WORK INSTRUCTION: Retype each line below without a single alteration.

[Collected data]
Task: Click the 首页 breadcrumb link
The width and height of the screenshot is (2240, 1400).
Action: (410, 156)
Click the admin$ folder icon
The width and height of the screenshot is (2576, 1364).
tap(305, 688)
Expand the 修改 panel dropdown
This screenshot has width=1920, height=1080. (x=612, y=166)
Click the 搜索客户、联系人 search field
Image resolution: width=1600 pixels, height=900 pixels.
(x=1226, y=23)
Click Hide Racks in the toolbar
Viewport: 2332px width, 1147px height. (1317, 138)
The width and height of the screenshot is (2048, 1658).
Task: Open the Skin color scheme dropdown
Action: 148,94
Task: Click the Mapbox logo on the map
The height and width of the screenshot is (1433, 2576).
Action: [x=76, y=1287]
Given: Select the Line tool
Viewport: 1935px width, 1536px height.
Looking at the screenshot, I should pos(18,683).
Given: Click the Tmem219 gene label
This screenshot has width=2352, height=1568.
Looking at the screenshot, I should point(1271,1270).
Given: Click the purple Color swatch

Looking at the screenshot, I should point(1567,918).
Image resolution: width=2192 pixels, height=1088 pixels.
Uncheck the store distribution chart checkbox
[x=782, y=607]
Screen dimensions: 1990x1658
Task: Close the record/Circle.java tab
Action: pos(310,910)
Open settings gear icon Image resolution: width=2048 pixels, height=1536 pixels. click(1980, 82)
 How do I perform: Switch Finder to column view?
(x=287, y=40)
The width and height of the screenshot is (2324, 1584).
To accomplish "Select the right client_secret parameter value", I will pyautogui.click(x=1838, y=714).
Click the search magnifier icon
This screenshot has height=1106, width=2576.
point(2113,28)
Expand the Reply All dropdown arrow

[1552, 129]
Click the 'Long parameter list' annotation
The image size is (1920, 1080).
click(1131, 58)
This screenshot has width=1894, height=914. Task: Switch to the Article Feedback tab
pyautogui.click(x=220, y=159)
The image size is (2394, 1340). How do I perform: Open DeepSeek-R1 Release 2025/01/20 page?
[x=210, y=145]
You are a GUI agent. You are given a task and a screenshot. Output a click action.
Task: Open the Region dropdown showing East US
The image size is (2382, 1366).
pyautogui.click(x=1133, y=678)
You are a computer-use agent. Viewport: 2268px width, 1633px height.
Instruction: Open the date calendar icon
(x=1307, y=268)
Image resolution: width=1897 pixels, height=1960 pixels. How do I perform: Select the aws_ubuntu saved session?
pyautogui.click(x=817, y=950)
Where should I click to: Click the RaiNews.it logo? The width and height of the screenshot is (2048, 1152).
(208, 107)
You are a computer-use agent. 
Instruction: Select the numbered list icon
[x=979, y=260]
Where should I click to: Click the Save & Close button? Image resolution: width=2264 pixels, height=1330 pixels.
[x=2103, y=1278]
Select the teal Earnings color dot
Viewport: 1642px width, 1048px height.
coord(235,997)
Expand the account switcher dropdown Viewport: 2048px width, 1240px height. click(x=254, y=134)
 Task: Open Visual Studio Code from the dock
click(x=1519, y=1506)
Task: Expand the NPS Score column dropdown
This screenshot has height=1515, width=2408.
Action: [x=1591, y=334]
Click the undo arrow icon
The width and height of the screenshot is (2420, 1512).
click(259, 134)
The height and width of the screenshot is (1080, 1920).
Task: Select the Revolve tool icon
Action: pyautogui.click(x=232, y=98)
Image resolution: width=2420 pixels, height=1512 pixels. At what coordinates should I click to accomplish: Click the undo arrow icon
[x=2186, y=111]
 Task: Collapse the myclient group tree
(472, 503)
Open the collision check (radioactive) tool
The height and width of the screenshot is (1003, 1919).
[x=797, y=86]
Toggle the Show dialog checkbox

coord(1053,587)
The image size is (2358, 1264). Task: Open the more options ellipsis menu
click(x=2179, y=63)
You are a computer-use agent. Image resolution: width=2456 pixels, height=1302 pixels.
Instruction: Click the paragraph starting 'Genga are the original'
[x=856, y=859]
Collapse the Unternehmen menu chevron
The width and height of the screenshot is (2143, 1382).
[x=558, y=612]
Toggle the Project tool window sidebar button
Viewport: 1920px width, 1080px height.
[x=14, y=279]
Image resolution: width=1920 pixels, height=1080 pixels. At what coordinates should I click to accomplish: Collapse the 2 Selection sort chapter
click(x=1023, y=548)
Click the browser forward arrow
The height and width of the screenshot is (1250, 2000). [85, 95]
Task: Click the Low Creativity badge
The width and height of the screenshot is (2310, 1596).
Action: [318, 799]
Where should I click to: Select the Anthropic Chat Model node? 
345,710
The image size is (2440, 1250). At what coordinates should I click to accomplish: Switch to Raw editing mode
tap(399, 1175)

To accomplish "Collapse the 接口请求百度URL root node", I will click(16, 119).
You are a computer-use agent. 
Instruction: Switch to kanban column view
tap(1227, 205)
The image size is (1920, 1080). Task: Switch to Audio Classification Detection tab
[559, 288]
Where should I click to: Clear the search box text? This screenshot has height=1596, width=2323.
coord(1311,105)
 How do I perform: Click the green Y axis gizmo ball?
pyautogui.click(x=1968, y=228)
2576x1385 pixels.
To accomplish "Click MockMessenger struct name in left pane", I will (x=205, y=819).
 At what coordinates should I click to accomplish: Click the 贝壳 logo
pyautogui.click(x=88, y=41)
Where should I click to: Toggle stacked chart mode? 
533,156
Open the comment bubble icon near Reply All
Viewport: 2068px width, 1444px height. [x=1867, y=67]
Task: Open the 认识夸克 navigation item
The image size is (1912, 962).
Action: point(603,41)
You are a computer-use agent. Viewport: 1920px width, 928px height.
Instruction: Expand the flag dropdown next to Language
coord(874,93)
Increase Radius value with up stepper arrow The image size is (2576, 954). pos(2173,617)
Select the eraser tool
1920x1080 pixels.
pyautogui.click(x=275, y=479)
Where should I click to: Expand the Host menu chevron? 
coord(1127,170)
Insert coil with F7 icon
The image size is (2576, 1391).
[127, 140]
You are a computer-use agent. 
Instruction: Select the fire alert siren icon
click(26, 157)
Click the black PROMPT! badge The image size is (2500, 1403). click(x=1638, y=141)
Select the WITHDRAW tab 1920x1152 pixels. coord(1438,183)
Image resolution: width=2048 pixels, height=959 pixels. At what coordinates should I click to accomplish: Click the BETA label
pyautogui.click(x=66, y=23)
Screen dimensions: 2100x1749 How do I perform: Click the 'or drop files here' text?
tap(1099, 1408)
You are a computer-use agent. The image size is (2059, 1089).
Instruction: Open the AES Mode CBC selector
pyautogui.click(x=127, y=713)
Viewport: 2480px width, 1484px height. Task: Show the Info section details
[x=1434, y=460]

ANSWER SPACE:
Task: Click the 首页 breadcrumb link
The width and height of the screenshot is (2240, 1400).
Action: (410, 156)
Click the admin$ folder icon
The width and height of the screenshot is (2576, 1364).
tap(305, 688)
Expand the 修改 panel dropdown
This screenshot has width=1920, height=1080. (x=612, y=166)
Click the 搜索客户、联系人 search field
Image resolution: width=1600 pixels, height=900 pixels.
(x=1226, y=23)
Click Hide Racks in the toolbar
Viewport: 2332px width, 1147px height. (1317, 138)
The width and height of the screenshot is (2048, 1658).
Task: Open the Skin color scheme dropdown
Action: 148,94
Task: Click the Mapbox logo on the map
The height and width of the screenshot is (1433, 2576).
Action: [x=76, y=1287]
Given: Select the Line tool
Viewport: 1935px width, 1536px height.
Looking at the screenshot, I should pos(18,683).
Given: Click the Tmem219 gene label
This screenshot has width=2352, height=1568.
Looking at the screenshot, I should point(1271,1270).
Given: Click the purple Color swatch

Looking at the screenshot, I should point(1567,918).
Image resolution: width=2192 pixels, height=1088 pixels.
Uncheck the store distribution chart checkbox
[x=782, y=607]
Screen dimensions: 1990x1658
Task: Close the record/Circle.java tab
Action: pos(310,910)
Open settings gear icon Image resolution: width=2048 pixels, height=1536 pixels. click(1980, 82)
 How do I perform: Switch Finder to column view?
(x=287, y=40)
The width and height of the screenshot is (2324, 1584).
To accomplish "Select the right client_secret parameter value", I will pyautogui.click(x=1838, y=714).
Click the search magnifier icon
This screenshot has height=1106, width=2576.
point(2113,28)
Expand the Reply All dropdown arrow

[1552, 129]
Click the 'Long parameter list' annotation
The image size is (1920, 1080).
click(1131, 58)
This screenshot has width=1894, height=914. Task: Switch to the Article Feedback tab
pyautogui.click(x=220, y=159)
The image size is (2394, 1340). How do I perform: Open DeepSeek-R1 Release 2025/01/20 page?
[x=210, y=145]
You are a GUI agent. You are given a task and a screenshot. Output a click action.
Task: Open the Region dropdown showing East US
The image size is (2382, 1366).
pyautogui.click(x=1133, y=678)
You are a computer-use agent. Viewport: 2268px width, 1633px height.
Instruction: Open the date calendar icon
(x=1307, y=268)
Image resolution: width=1897 pixels, height=1960 pixels. How do I perform: Select the aws_ubuntu saved session?
pyautogui.click(x=817, y=950)
Where should I click to: Click the RaiNews.it logo? The width and height of the screenshot is (2048, 1152).
(208, 107)
You are a computer-use agent. 
Instruction: Select the numbered list icon
[x=979, y=260]
Where should I click to: Click the Save & Close button? Image resolution: width=2264 pixels, height=1330 pixels.
[x=2103, y=1278]
Select the teal Earnings color dot
Viewport: 1642px width, 1048px height.
coord(235,997)
Expand the account switcher dropdown Viewport: 2048px width, 1240px height. click(x=254, y=134)
 Task: Open Visual Studio Code from the dock
click(x=1519, y=1506)
Task: Expand the NPS Score column dropdown
This screenshot has height=1515, width=2408.
Action: [x=1591, y=334]
Click the undo arrow icon
The width and height of the screenshot is (2420, 1512).
click(259, 134)
The height and width of the screenshot is (1080, 1920).
Task: Select the Revolve tool icon
Action: pyautogui.click(x=232, y=98)
Image resolution: width=2420 pixels, height=1512 pixels. At what coordinates should I click to accomplish: Click the undo arrow icon
[x=2186, y=111]
 Task: Collapse the myclient group tree
(472, 503)
Open the collision check (radioactive) tool
The height and width of the screenshot is (1003, 1919).
[x=797, y=86]
Toggle the Show dialog checkbox

coord(1053,587)
The image size is (2358, 1264). Task: Open the more options ellipsis menu
click(x=2179, y=63)
You are a computer-use agent. Image resolution: width=2456 pixels, height=1302 pixels.
Instruction: Click the paragraph starting 'Genga are the original'
[x=856, y=859]
Collapse the Unternehmen menu chevron
The width and height of the screenshot is (2143, 1382).
[x=558, y=612]
Toggle the Project tool window sidebar button
Viewport: 1920px width, 1080px height.
[x=14, y=279]
Image resolution: width=1920 pixels, height=1080 pixels. At what coordinates should I click to accomplish: Collapse the 2 Selection sort chapter
click(x=1023, y=548)
Click the browser forward arrow
The height and width of the screenshot is (1250, 2000). [85, 95]
Task: Click the Low Creativity badge
The width and height of the screenshot is (2310, 1596).
Action: [318, 799]
Where should I click to: Select the Anthropic Chat Model node? 
345,710
The image size is (2440, 1250). At what coordinates should I click to accomplish: Switch to Raw editing mode
tap(399, 1175)

To accomplish "Collapse the 接口请求百度URL root node", I will click(16, 119).
You are a computer-use agent. 
Instruction: Switch to kanban column view
tap(1227, 205)
The image size is (1920, 1080). Task: Switch to Audio Classification Detection tab
[559, 288]
Where should I click to: Clear the search box text? This screenshot has height=1596, width=2323.
coord(1311,105)
 How do I perform: Click the green Y axis gizmo ball?
pyautogui.click(x=1968, y=228)
2576x1385 pixels.
To accomplish "Click MockMessenger struct name in left pane", I will (x=205, y=819).
 At what coordinates should I click to accomplish: Click the 贝壳 logo
pyautogui.click(x=88, y=41)
Where should I click to: Toggle stacked chart mode? 
533,156
Open the comment bubble icon near Reply All
Viewport: 2068px width, 1444px height. [x=1867, y=67]
Task: Open the 认识夸克 navigation item
The image size is (1912, 962).
Action: point(603,41)
You are a computer-use agent. Viewport: 1920px width, 928px height.
Instruction: Expand the flag dropdown next to Language
coord(874,93)
Increase Radius value with up stepper arrow The image size is (2576, 954). pos(2173,617)
Select the eraser tool
1920x1080 pixels.
pyautogui.click(x=275, y=479)
Where should I click to: Expand the Host menu chevron? 
coord(1127,170)
Insert coil with F7 icon
The image size is (2576, 1391).
[127, 140]
You are a computer-use agent. 
Instruction: Select the fire alert siren icon
click(26, 157)
Click the black PROMPT! badge The image size is (2500, 1403). click(x=1638, y=141)
Select the WITHDRAW tab 1920x1152 pixels. coord(1438,183)
Image resolution: width=2048 pixels, height=959 pixels. At what coordinates should I click to accomplish: Click the BETA label
pyautogui.click(x=66, y=23)
Screen dimensions: 2100x1749 How do I perform: Click the 'or drop files here' text?
tap(1099, 1408)
You are a computer-use agent. The image size is (2059, 1089).
Instruction: Open the AES Mode CBC selector
pyautogui.click(x=127, y=713)
Viewport: 2480px width, 1484px height. Task: Show the Info section details
[x=1434, y=460]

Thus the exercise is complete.